What’s your least favorite thing about research?
Having to stop! If you were lucky enough to have lots of money and no pressing deadline, you could spend blissful and endless hours, days, weeks and months finding the next little bit of historical treasure to drool over. Sadly, I don’t have that luxury, so at some point I have to get practical and stop, while knowing that there could have been yet another tantalizing, unfound gem just around an internet corner!
Any drawbacks to writing historical fiction?
Yes; frustration and financial! Firstly, no matter how much research you do, some of the everyday detail of working-class people’s experience just eludes you. It leaves me aching to be able to step back in time so I could witness, ask and understand every seemingly ordinary aspect, every little nuance of their lives for myself.

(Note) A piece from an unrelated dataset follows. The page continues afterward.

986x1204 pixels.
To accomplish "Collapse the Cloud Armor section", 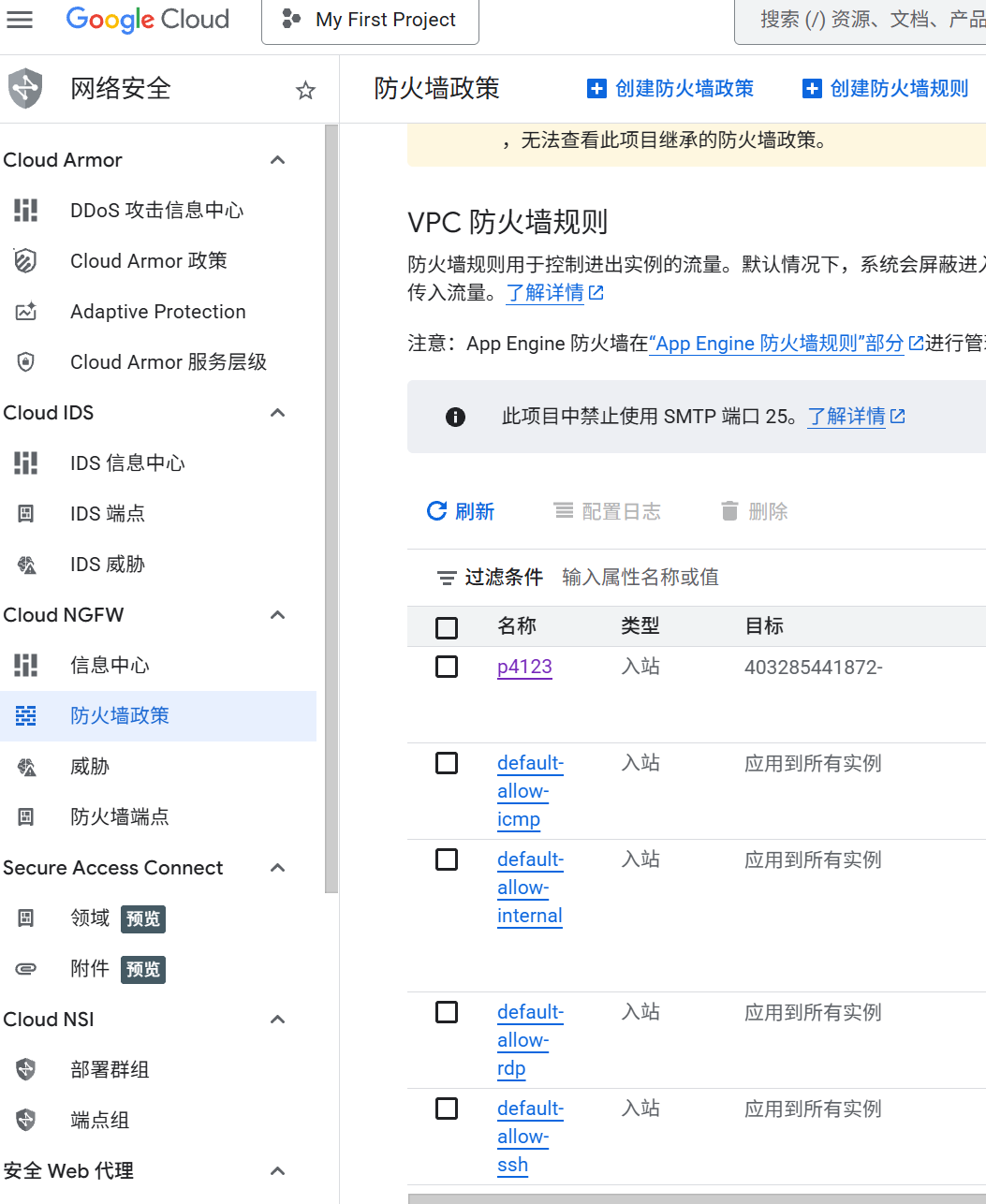I will tap(277, 160).
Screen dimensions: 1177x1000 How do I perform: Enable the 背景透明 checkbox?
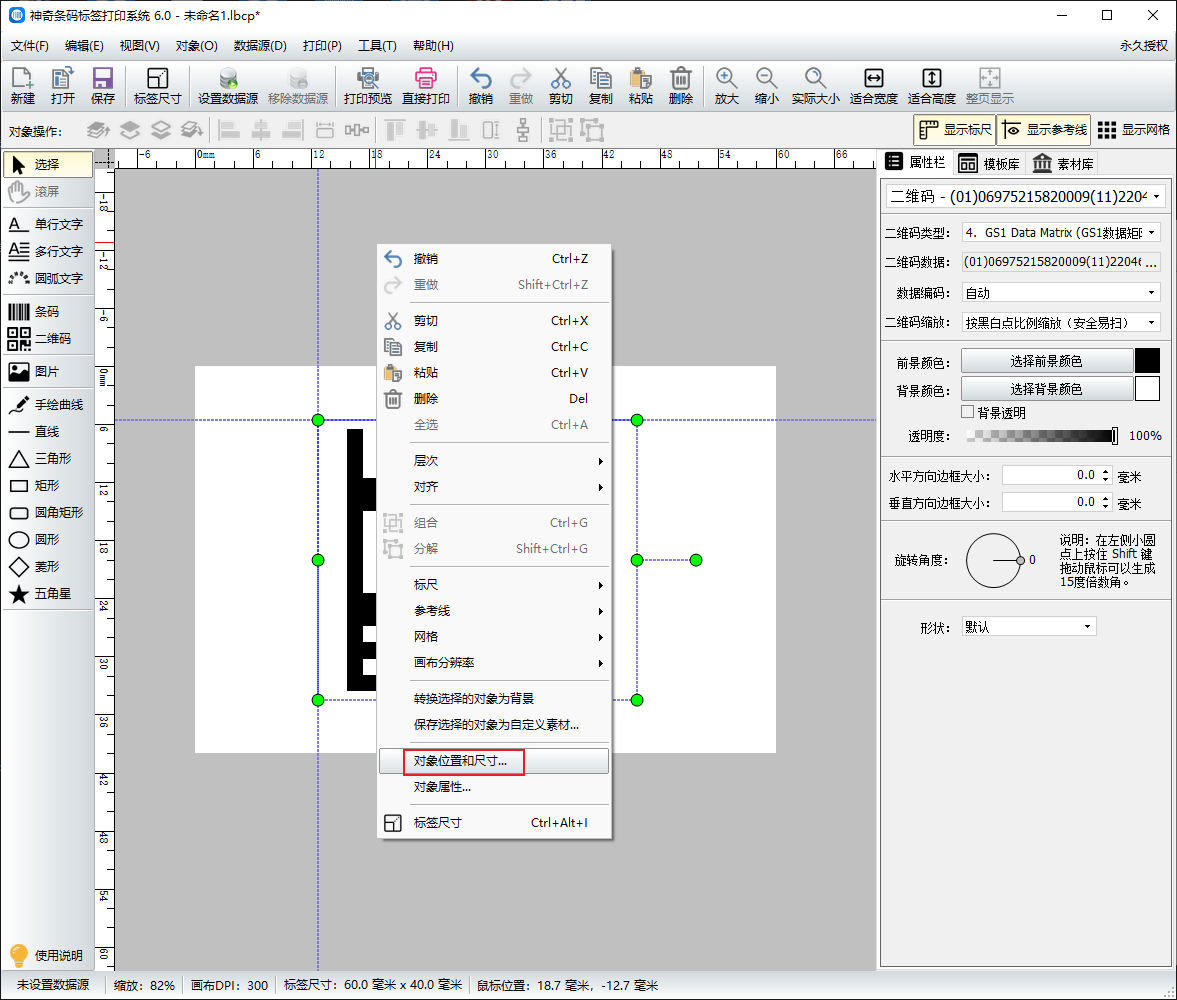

Secondly, a publisher will pay me the same (not very big) advance, whether I write a contemporary or historic novel, but of course the latter takes three times as long to write, because of the extensive research. So in writing terms, I’m passionate about my historical novels, but in economic terms, they’re not the best bet!
Ultimately, what’s your favorite thing about writing historical fiction?
Giving a voice to the voiceless. Even during my childhood visits to Scottish castles, I’d be more interested in knowing about the ‘long-ago’ servants rather than their grand and spoiled masters. For me, it’s about the beauty and importance of ‘ordinary’ lives, and especially those of girls and women, so very often in the background of history.
Anything you’d like to leave us with?
I used a little Scots’ Gaelic language in ‘Little Bird Flies’, and have Mairi Kidd, a native Gaelic-speaking friend, to thank for that. She suggested a saying to me that I’d never heard but thought was beautiful, and I went on to use it in a pivotal scene. So I’ll end with it…
‘A h-uile latha sona dhut, ’s gun latha idir dona dhut’
(‘May every day be happy for you, and no day ever bad’).
I have been researching my Ulster-Scots family branch, who emigrated to the US in the mid-1800s and settled in Massachusetts, so these books are very interesting to me personally. Thank you both for this informative and eye-opening interview! (Also, I understand Karen’s love of historical research—it’s fascinating and addictive 🙂 )
I hope you might read them, Marilyn. They’re wonderful!